# AVAILABLE DATA

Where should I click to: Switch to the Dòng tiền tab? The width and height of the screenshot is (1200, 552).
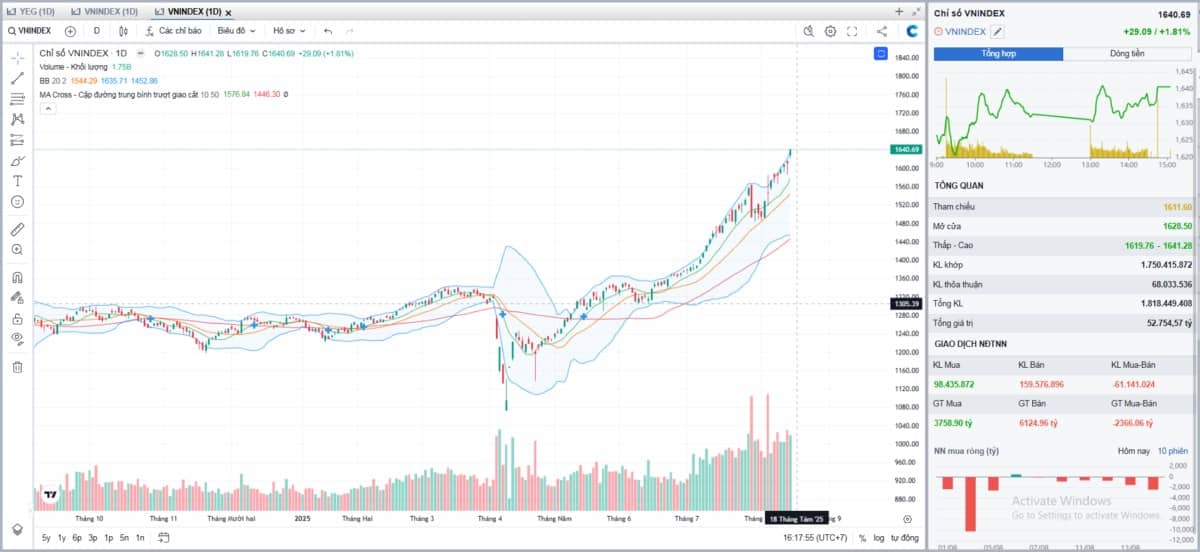pyautogui.click(x=1126, y=53)
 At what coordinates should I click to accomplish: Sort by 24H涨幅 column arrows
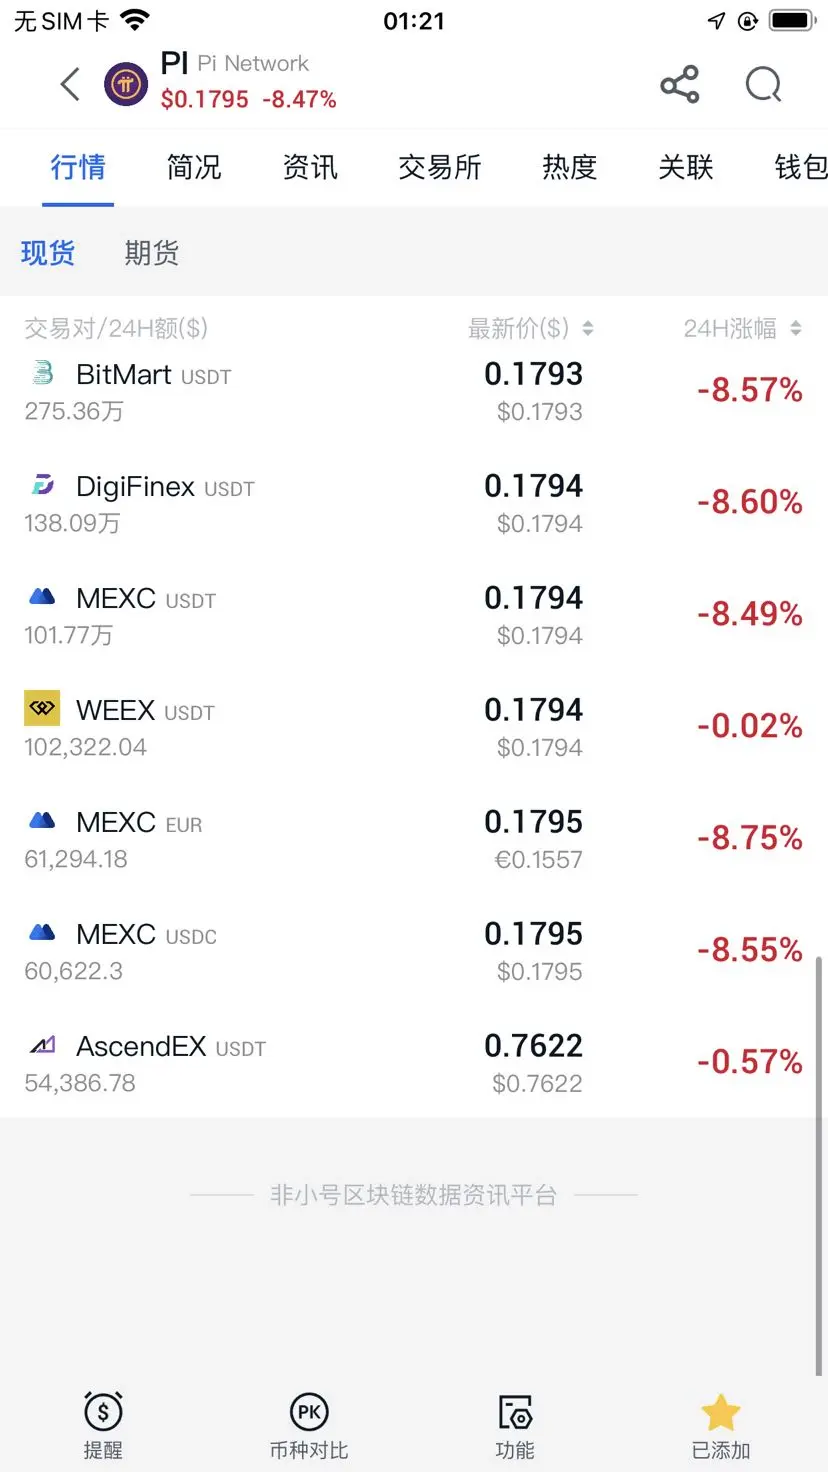click(x=796, y=328)
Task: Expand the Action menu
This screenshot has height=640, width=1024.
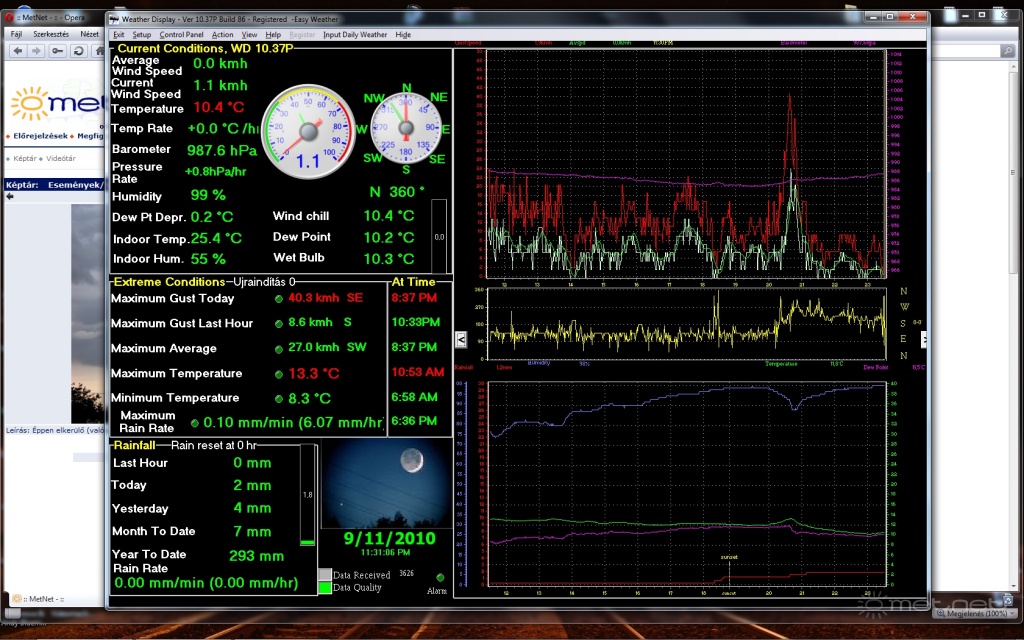Action: (223, 35)
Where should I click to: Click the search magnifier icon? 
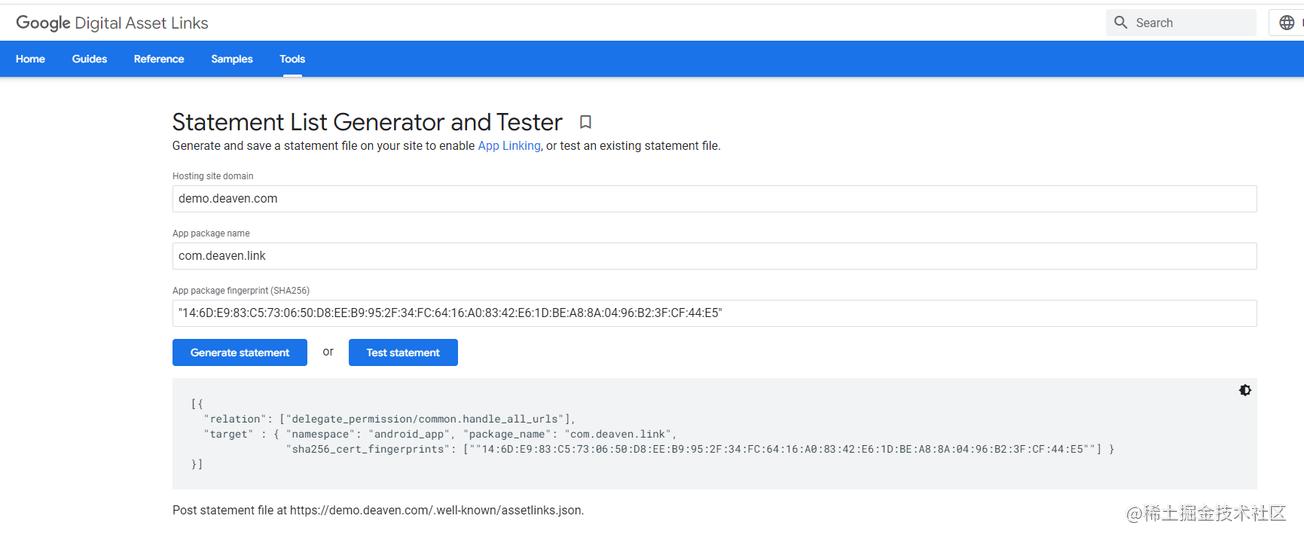click(1121, 23)
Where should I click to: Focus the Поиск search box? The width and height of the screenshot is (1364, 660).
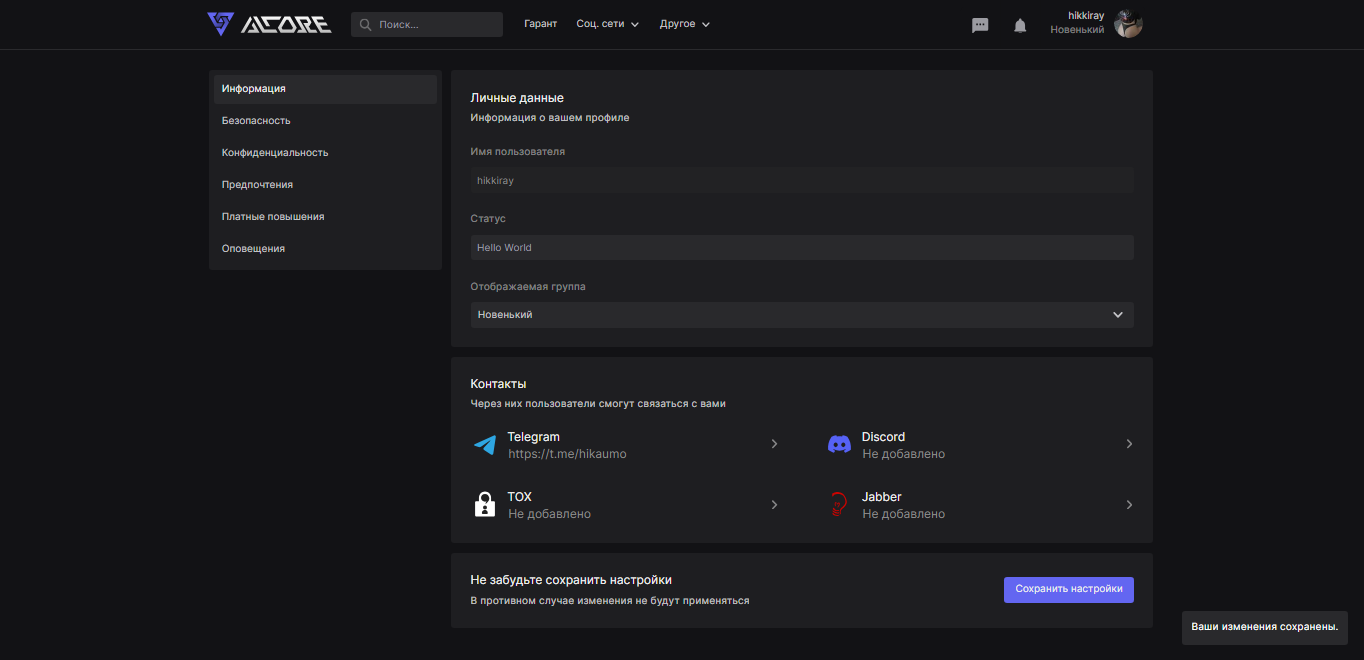(x=435, y=25)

# AIM OF THE TASK
The answer should hold every line of the listing, copied exactly, with no pictures.

# RESULT BELOW
Where should I click to: Switch to the Dòng tiền tab? The width and height of the screenshot is (1200, 552).
pyautogui.click(x=1126, y=53)
 At what coordinates should I click to accomplish: Sort by 24H涨幅 column arrows
click(x=796, y=328)
Task: Expand the Action menu
This screenshot has height=640, width=1024.
Action: (223, 35)
Where should I click to: Click the search magnifier icon? 
click(1121, 23)
Where should I click to: Focus the Поиск search box? The width and height of the screenshot is (1364, 660).
(x=435, y=25)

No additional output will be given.